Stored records
──────

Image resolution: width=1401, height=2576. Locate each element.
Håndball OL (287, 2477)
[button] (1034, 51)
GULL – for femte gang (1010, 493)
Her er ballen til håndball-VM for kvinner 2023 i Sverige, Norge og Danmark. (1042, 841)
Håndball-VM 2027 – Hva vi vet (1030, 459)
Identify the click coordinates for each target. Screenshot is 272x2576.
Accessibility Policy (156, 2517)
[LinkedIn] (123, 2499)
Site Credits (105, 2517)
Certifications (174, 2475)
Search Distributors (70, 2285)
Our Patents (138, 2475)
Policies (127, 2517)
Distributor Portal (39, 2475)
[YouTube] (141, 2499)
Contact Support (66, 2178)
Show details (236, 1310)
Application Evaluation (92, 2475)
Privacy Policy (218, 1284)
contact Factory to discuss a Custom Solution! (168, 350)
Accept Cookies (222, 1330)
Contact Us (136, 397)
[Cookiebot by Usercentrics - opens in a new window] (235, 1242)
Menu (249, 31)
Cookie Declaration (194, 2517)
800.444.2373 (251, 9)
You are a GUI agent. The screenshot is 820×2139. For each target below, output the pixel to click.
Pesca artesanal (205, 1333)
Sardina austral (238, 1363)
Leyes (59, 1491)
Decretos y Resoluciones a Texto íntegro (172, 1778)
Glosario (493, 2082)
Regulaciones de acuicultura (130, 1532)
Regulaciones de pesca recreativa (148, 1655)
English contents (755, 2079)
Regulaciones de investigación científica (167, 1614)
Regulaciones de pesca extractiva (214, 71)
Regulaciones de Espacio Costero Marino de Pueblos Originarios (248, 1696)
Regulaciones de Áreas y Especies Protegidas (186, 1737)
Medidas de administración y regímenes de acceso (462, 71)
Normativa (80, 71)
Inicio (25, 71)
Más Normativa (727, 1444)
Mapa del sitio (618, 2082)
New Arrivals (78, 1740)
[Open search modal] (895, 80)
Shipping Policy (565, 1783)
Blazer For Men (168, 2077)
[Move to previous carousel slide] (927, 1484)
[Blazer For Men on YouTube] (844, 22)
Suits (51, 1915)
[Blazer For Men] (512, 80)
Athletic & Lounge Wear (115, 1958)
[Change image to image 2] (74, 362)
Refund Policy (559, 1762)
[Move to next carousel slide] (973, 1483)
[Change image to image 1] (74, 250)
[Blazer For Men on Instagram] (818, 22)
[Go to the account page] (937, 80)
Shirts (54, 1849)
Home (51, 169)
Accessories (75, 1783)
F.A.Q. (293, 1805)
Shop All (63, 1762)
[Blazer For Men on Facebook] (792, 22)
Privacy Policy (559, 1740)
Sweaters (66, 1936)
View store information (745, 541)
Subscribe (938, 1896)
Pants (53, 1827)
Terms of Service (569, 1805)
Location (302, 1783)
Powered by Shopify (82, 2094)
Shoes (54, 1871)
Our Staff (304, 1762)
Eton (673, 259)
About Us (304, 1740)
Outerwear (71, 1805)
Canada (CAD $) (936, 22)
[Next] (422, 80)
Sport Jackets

──────

» **DESCRIPTION OF THE TASK**: Copy the data once more. Leave nothing out.

» **ANSWER**:
Image resolution: width=1401, height=2576. Locate each element.
Håndball OL (287, 2477)
[button] (1034, 51)
GULL – for femte gang (1010, 493)
Her er ballen til håndball-VM for kvinner 2023 i Sverige, Norge og Danmark. (1042, 841)
Håndball-VM 2027 – Hva vi vet (1030, 459)
Identify the click coordinates for each target. Screenshot is 272x2576.
Accessibility Policy (156, 2517)
[LinkedIn] (123, 2499)
Site Credits (105, 2517)
Certifications (174, 2475)
Search Distributors (70, 2285)
Our Patents (138, 2475)
Policies (127, 2517)
Distributor Portal (39, 2475)
[YouTube] (141, 2499)
Contact Support (66, 2178)
Show details (236, 1310)
Application Evaluation (92, 2475)
Privacy Policy (218, 1284)
contact Factory to discuss a Custom Solution! (168, 350)
Accept Cookies (222, 1330)
Contact Us (136, 397)
[Cookiebot by Usercentrics - opens in a new window] (235, 1242)
Menu (249, 31)
Cookie Declaration (194, 2517)
800.444.2373 (251, 9)
You are a GUI agent. The screenshot is 820×2139. For each target below, output the pixel to click.
Pesca artesanal (205, 1333)
Sardina austral (238, 1363)
Leyes (59, 1491)
Decretos y Resoluciones a Texto íntegro (172, 1778)
Glosario (493, 2082)
Regulaciones de acuicultura (130, 1532)
Regulaciones de pesca recreativa (148, 1655)
English contents (755, 2079)
Regulaciones de investigación científica (167, 1614)
Regulaciones de pesca extractiva (214, 71)
Regulaciones de Espacio Costero Marino de Pueblos Originarios (248, 1696)
Regulaciones de Áreas y Especies Protegidas (186, 1737)
Medidas de administración y regímenes de acceso (462, 71)
Normativa (80, 71)
Inicio (25, 71)
Más Normativa (727, 1444)
Mapa del sitio (618, 2082)
New Arrivals (78, 1740)
[Open search modal] (895, 80)
Shipping Policy (565, 1783)
Blazer For Men (168, 2077)
[Move to previous carousel slide] (927, 1484)
[Blazer For Men on YouTube] (844, 22)
Suits (51, 1915)
[Blazer For Men] (512, 80)
Athletic & Lounge Wear (115, 1958)
[Change image to image 2] (74, 362)
Refund Policy (559, 1762)
[Move to next carousel slide] (973, 1483)
[Change image to image 1] (74, 250)
[Blazer For Men on Instagram] (818, 22)
[Go to the account page] (937, 80)
Shirts (54, 1849)
Home (51, 169)
Accessories (75, 1783)
F.A.Q. (293, 1805)
Shop All (63, 1762)
[Blazer For Men on Facebook] (792, 22)
Privacy Policy (559, 1740)
Sweaters (66, 1936)
View store information (745, 541)
Subscribe (938, 1896)
Pants (53, 1827)
Terms of Service (569, 1805)
Location (302, 1783)
Powered by Shopify (82, 2094)
Shoes (54, 1871)
Our Staff (304, 1762)
Eton (673, 259)
About Us (304, 1740)
Outerwear (71, 1805)
Canada (CAD $) (936, 22)
[Next] (422, 80)
Sport Jackets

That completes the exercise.